We can dramatically improve the low-memory version of DFS by running it with a progressively increasing bound on the maximum path length. This is a bit like having a dog running around you on a leash, and gradually letting the leash out. Specifically:
For k = 1 to infinityRun DFS but stop whenever a path contains at least k states.
Halt when we find a goal state
This is called "iterative deepening." Its properties
Each iteration repeats the work of the previous one. So iterative deepening is most useful when the new search area at distance k is large compared to the area search in previous iterations, so that the search at distance k is dominated by the paths of length k.
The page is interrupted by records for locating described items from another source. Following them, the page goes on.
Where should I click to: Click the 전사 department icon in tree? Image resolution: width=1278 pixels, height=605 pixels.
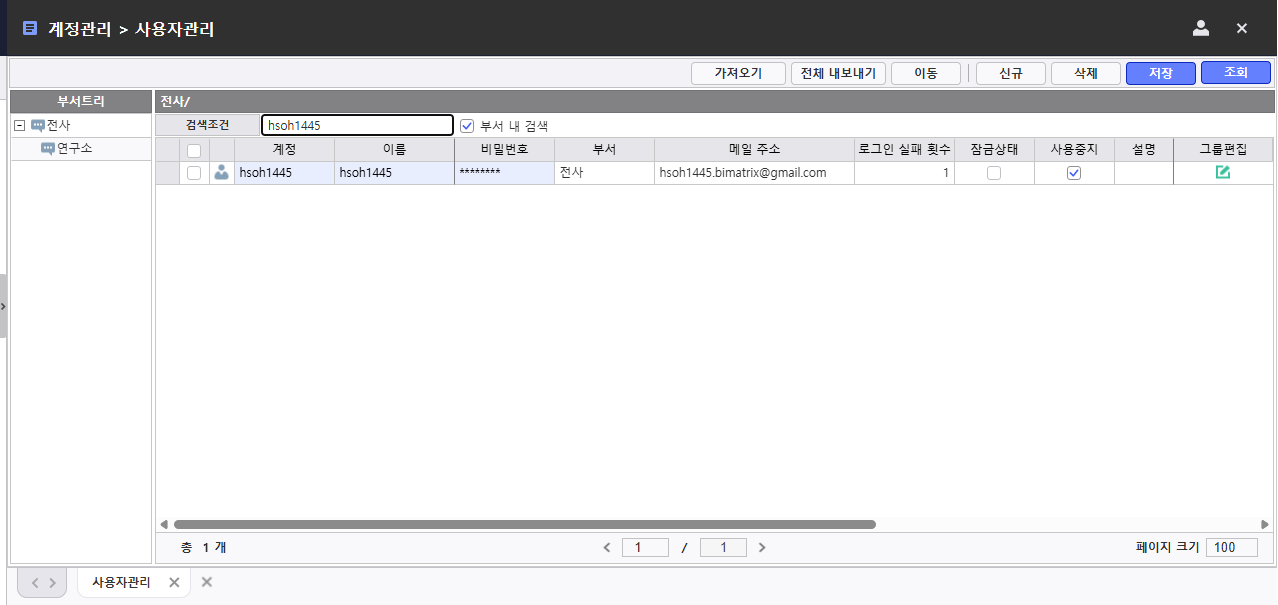(38, 126)
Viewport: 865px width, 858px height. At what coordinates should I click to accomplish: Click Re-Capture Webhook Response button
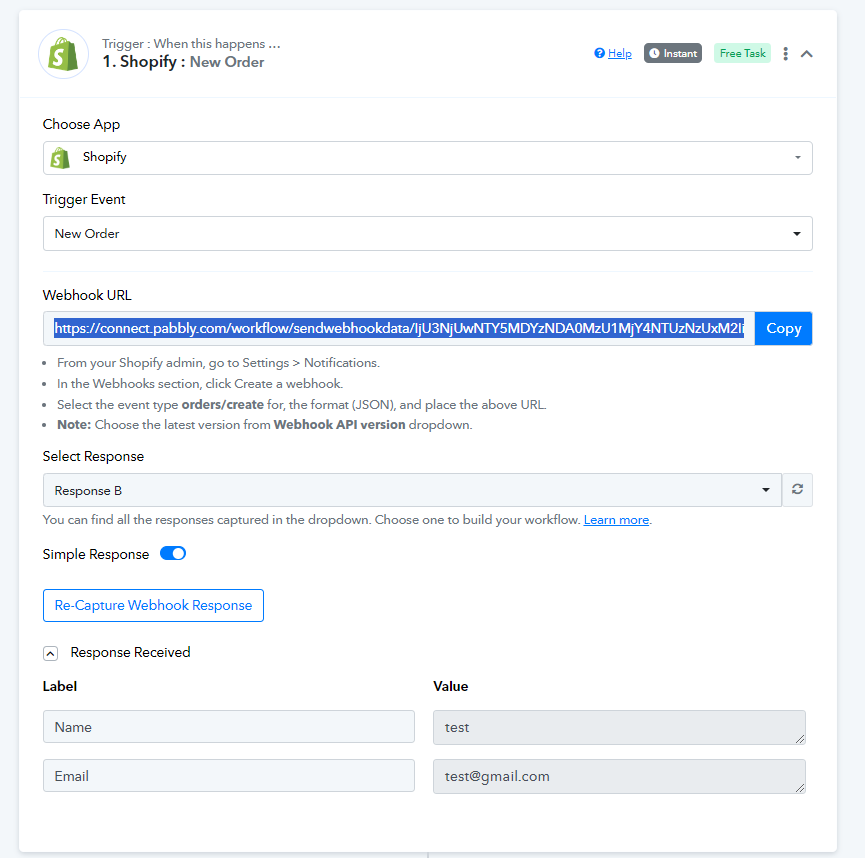click(x=153, y=605)
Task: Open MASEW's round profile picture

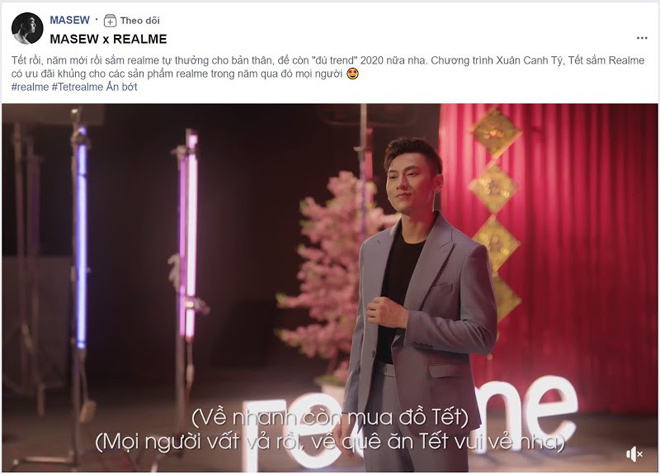Action: pyautogui.click(x=27, y=29)
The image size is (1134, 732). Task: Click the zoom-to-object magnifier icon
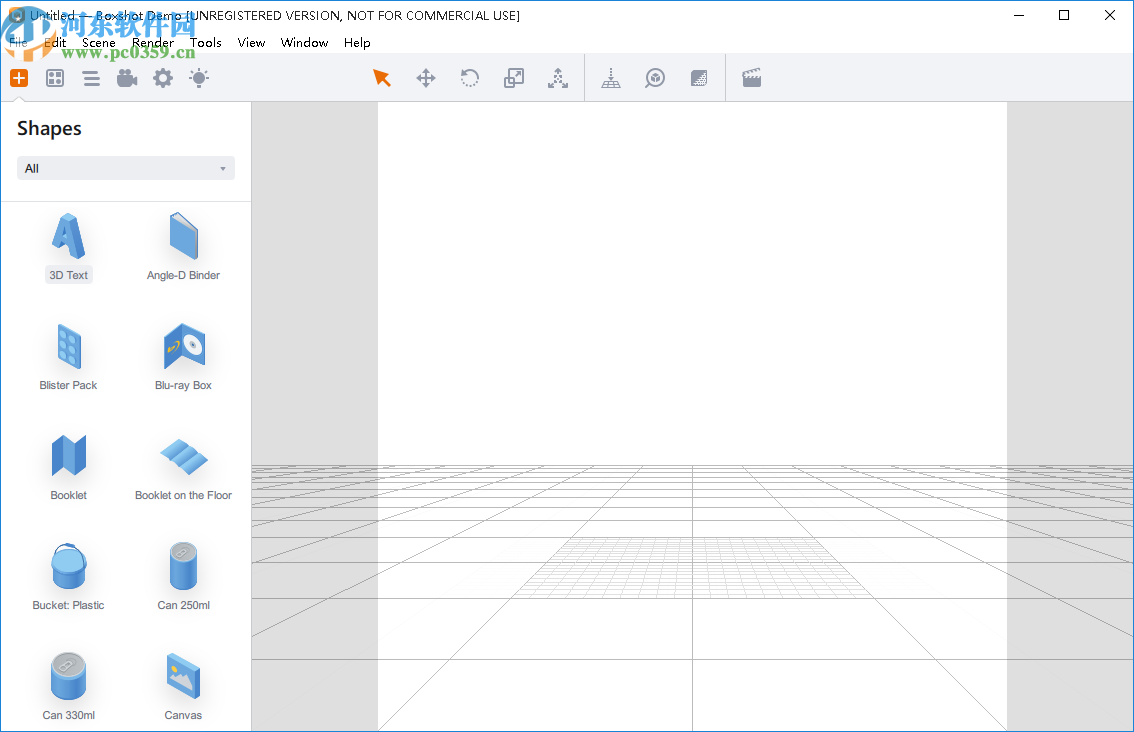[x=655, y=77]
These conditions don't hold for 2D mazes. The search area at radius k is proportional to k, whereas the area inside that radius is proportional to \(k^2\).
However, suppose that the search space looks like a 4-ary tree. We know from discrete math that there are \(4^k\) nodes at level k. Using a geometric series, we find that there are \(1/3\cdot (4^k -1)\) nodes in levels 1 through k-1. So the nodes in the lowest level dominate the search. This type of situation holds (approximately) for big games such as chess.
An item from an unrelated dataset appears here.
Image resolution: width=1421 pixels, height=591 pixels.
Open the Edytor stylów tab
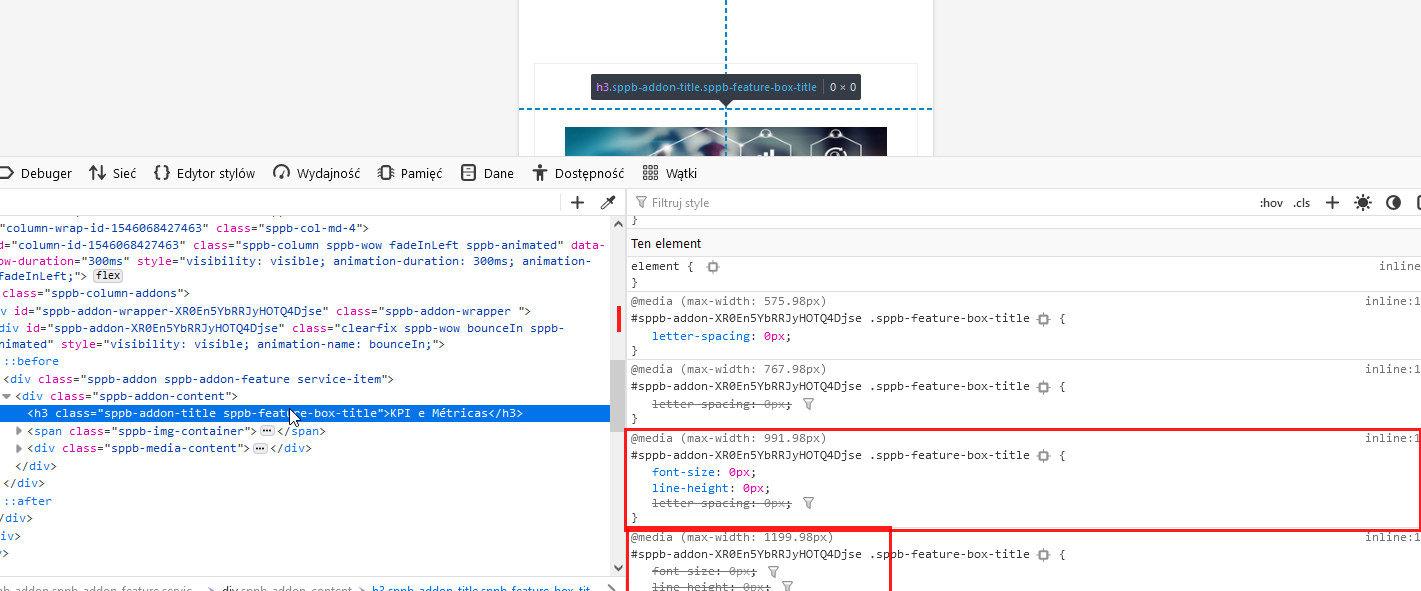click(204, 173)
Backwards and bidirectional search are basically what they sound like. Backwards search is like forwards search except that you start from the goal. In bidirectional search, you run two parallel searches, starting from start and goal states, in hopes that they will connect at a shared state. These approaches are useful only in very specific situations.
Backwards search makes sense when you have relatively few goal states, known at the start. This often fails, e.g. chess has a huge number of winning board configurations. Also, actions must be easy to run backwards (often true).
Example: James Bond is driving his Lexus in central Boston and wants to get to Dr. Evil's lair in Hawley, MA (population 337). There's a vast number of ways to get out of Boston but only one road of significant size going through Hawley. In that situation, working backwards from the goal might be much better than working forwards from the starting state.